> EXERCISE PASSAGE
Splice Site Search

This is a time-saving/automation tool for searching for potential splice sites in sequence data files (such as SAM or FASTQ files). Given a transcript and a position (or a delimited file containing a set of these per row) it searches the December 2013 archive of the Ensembl Genome Browser for the transcript and gets its cDNA FASTA sequence. The sequence found at the given position is then searched for in the sequence data files, any matching lines are written to a new file.

Installation

This application is written in JavaScript and requires Node.js to be installed in order to run. If Node isn't installed the easiest thing to do is download the binaries for your operating system and place them somewhere in your path.

With Node.js installed you can either clone this repository, or download and extract the ZIP:

$ git clone https://github.com/dsusco/splice-site-search.git

Next, install the module globally with:

$ npm install -g splice-site-search/

If you run into problems here you might need to run the command with sudo. If you don't have sudo access you either install Node.js yourself (placing its bin directory somewhere in your path) or use the program with node splice-site-search/index.js instead.

> INFORMATION SHOWN
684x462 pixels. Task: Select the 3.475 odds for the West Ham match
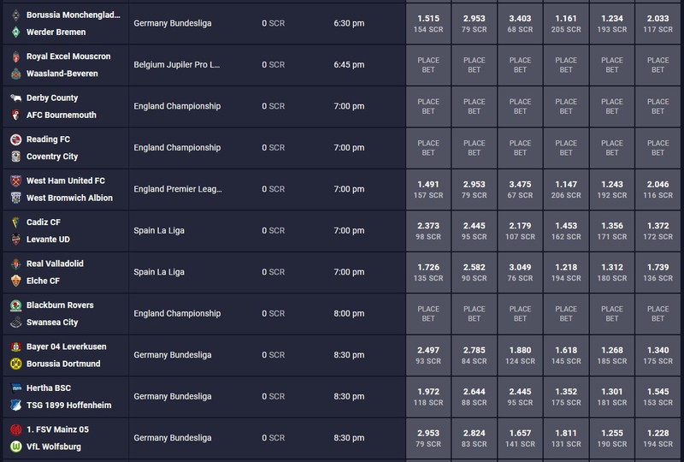coord(520,190)
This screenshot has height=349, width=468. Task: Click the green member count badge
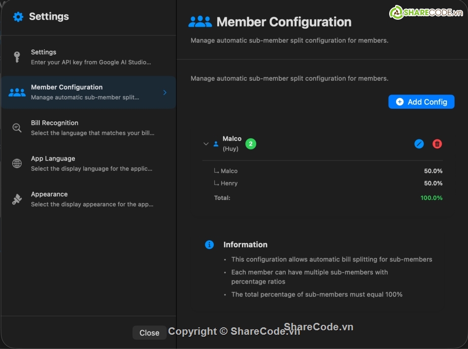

> TASK ITEM
Pick up the splice site search tool's documentation after its last sentence, about running the program with node splice-site-search/index.js, and continue it in the same technical voice.

> SOLVED PROBLEM
To confirm that the program is working, run the following to display the help information:

$ splice-site-search -h

Usage

The program can be run in two ways:

Single Transcript and Position

This searches the files given for the sequence found for the given transcript and position.

$ splice-site-search [options] -t <transcript> -p <integer> <files...>

Delimited File of Transcripts and Positions

This searches the files given for the sequence found for each of the given transcripts and positions in the potential splice sites file.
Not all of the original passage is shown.